REROUTING: A perfectly good alternative

REROUTING: A perfectly good alternative


BY LAURA FRIEL

THE Garvaghy Road Residents’ Coalition (GRRC) has called on the Portadown Orange Lodge to accept the rerouting of their annual parade to Drumcree away from the nationalist Garvaghy Road as “a perfectly good alternative”.
The annual Orange march passed off peacefully last Sunday, 5 July as Orangemen were once again stopped from marching through the nationalist district.
GRRC spokesperson Joe Duffy said there is no prospect of a return parade along the Garvaghy Road.

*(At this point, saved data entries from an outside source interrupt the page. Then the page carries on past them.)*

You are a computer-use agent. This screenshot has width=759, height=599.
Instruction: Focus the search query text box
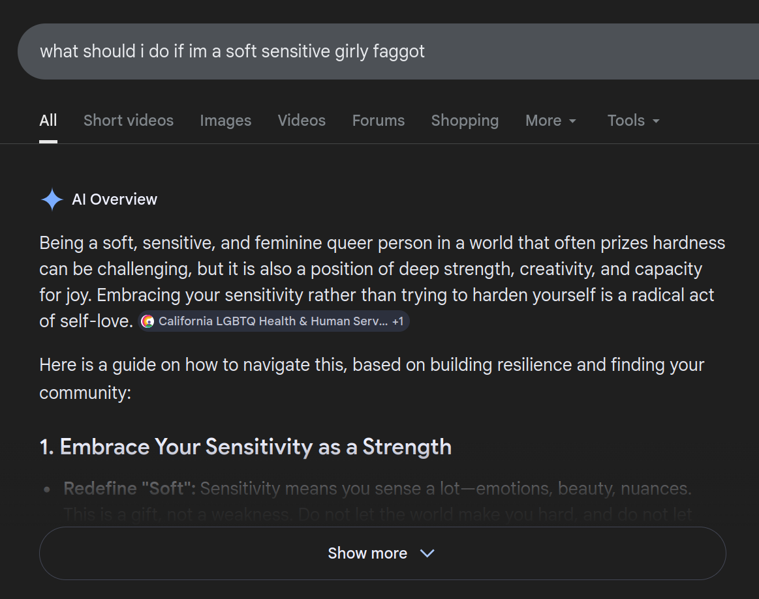(326, 51)
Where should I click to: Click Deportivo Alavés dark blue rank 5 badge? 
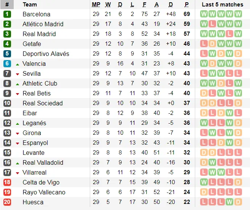click(x=7, y=54)
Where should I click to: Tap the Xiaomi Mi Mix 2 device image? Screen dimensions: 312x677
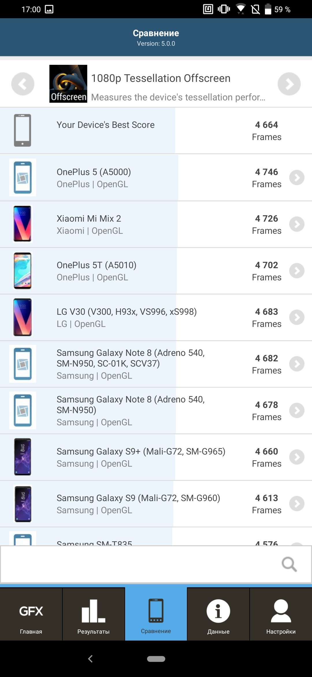[x=23, y=224]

“It’s a dead duck,” says Duffy.
Coalition chair Breandán Mac Cionnaith called on the Orange Order to “get real in this situation. The people of Garvaghy Road simply don’t want the parade and it’s high time the Order accepted the rerouting alternative.”
There are currently more than 3,000 loyal order parades in the North every year. The vast majority are not contested by nationalists. A handful of contentious parades, where Orangemen insist on marching through a nationalist area, are challenged.

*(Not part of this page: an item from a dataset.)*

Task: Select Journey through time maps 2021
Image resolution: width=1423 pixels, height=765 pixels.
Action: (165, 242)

None of these marches is banned. Some are rerouted away from areas where they are not wanted, often away from areas formerly subjected to gross sectarian hostility and violence against the local nationalist community. It’s a compromise but one which a few Orange lodges, including Portadown, have yet to accept as reasonable.
The Drumcree parade has been rerouted away from the Garvaghy Road for the last 11 years. The decision to reroute the parade followed years of unspeakable intimidation and violence meted out by Orangemen and their supporters against nationalist families living along the Garvaghy Road and throughout the Six Counties.

ORGY OF VIOLENCE
In 1998, the first year the Order was rerouted, Orangemen and their supporters engaged in an orgy of violence, within a 24-hour period, mounting hundreds of attacks, including 96 petrol bombings and gun attacks, targeting Catholic homes, businesses and churches.

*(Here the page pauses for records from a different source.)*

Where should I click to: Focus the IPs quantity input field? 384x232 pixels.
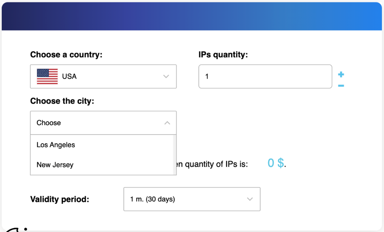(265, 76)
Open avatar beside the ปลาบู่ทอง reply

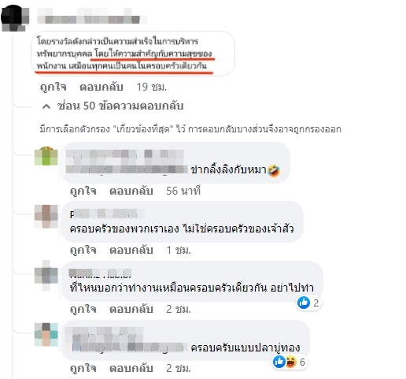point(46,335)
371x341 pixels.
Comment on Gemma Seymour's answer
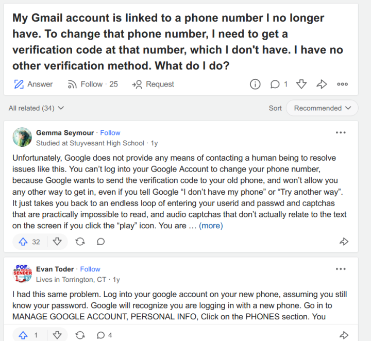(x=101, y=242)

Following an Eleventh Night bonfire, in Ballymoney, Orange supporters of the Drumcree parade petrol-bombed the home of a local family. The Quinn children  – Richard (10), Mark (9) and 8-year-old Jason – targeted because their mother was a Catholic, were burnt alive in the ensuing inferno. Not surprisingly, support for the Drumcree protest dwindled.
Eleven years later, around 300 Orangemen, accompanied by two bands, marched to Drumcree Church, passing St John’s Catholic Chapel without incident. After a token protest at police lines against being rerouted away from Garvaghy Road, the Order marched back to Carleton Street Orange Hall before dispersing.